▶ **What to produce**:
Copy each line that includes the string "link" from the material into your answer.

▶ **Available data**:
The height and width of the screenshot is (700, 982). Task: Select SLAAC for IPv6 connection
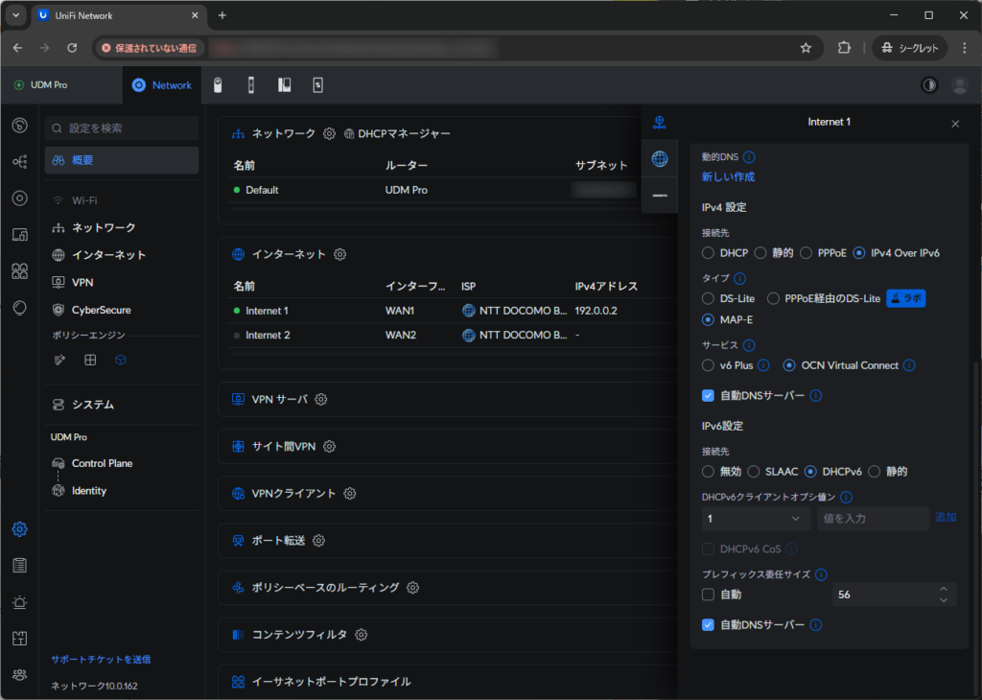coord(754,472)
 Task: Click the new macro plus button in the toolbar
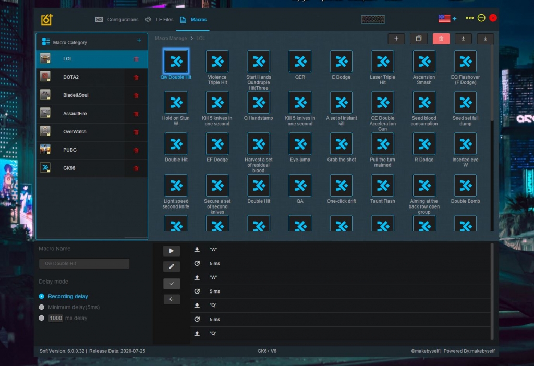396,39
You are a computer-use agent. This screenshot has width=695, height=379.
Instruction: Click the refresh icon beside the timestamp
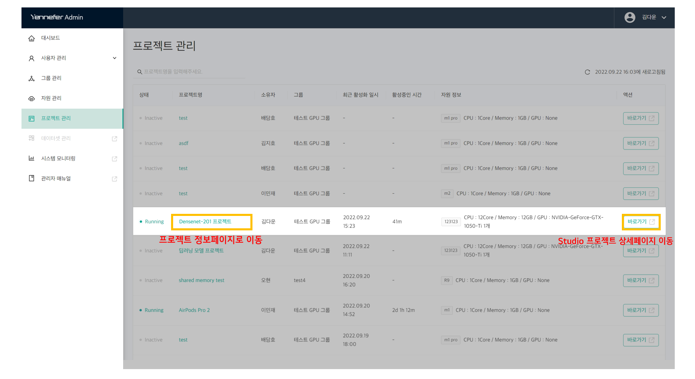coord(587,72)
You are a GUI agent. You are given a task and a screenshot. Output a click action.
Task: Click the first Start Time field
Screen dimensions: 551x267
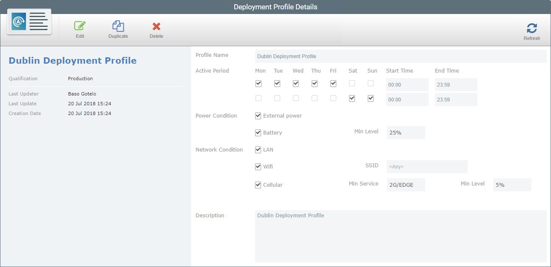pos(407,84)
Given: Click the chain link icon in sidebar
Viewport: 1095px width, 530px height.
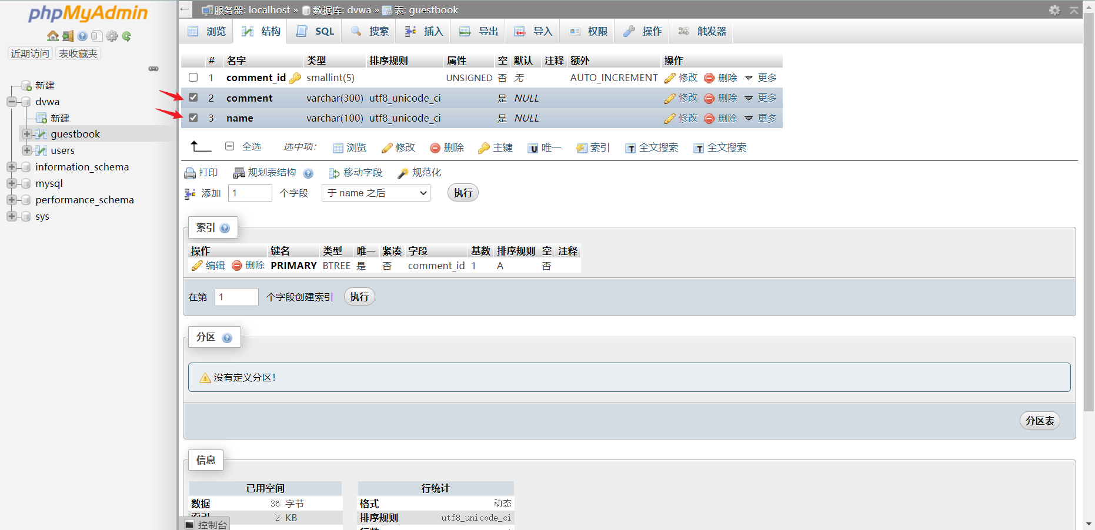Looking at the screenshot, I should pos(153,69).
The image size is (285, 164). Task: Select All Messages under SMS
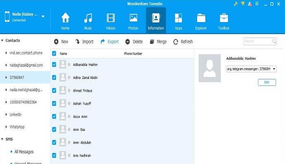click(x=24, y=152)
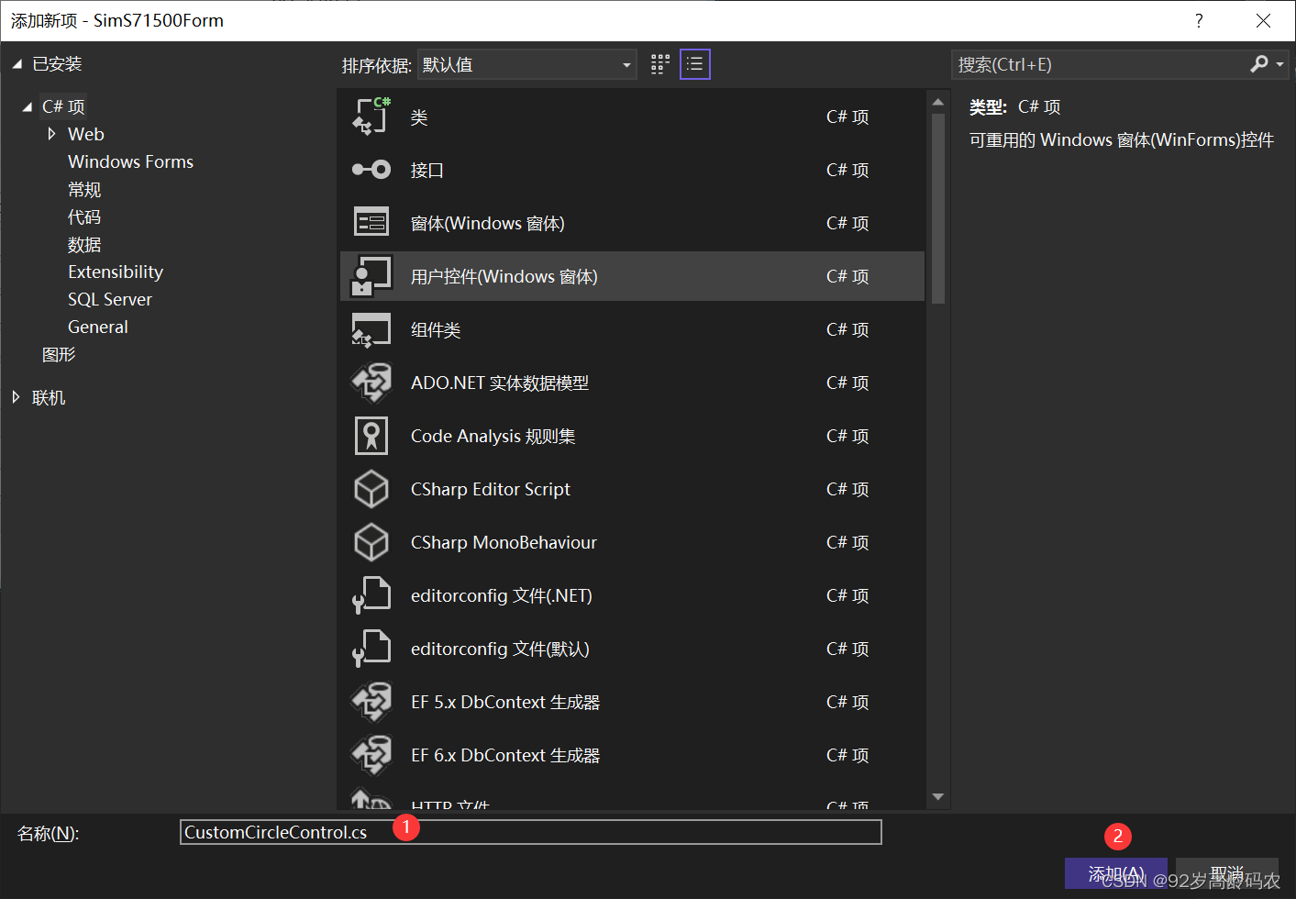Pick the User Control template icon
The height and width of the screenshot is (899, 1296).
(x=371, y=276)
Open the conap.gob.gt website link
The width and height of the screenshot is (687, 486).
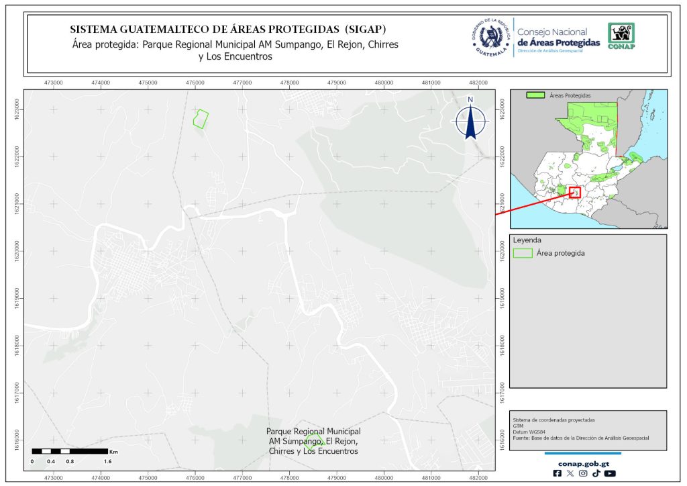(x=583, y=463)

▶ **Answer to the exercise**:
Given: Click the chain link icon in sidebar
Open the conap.gob.gt website link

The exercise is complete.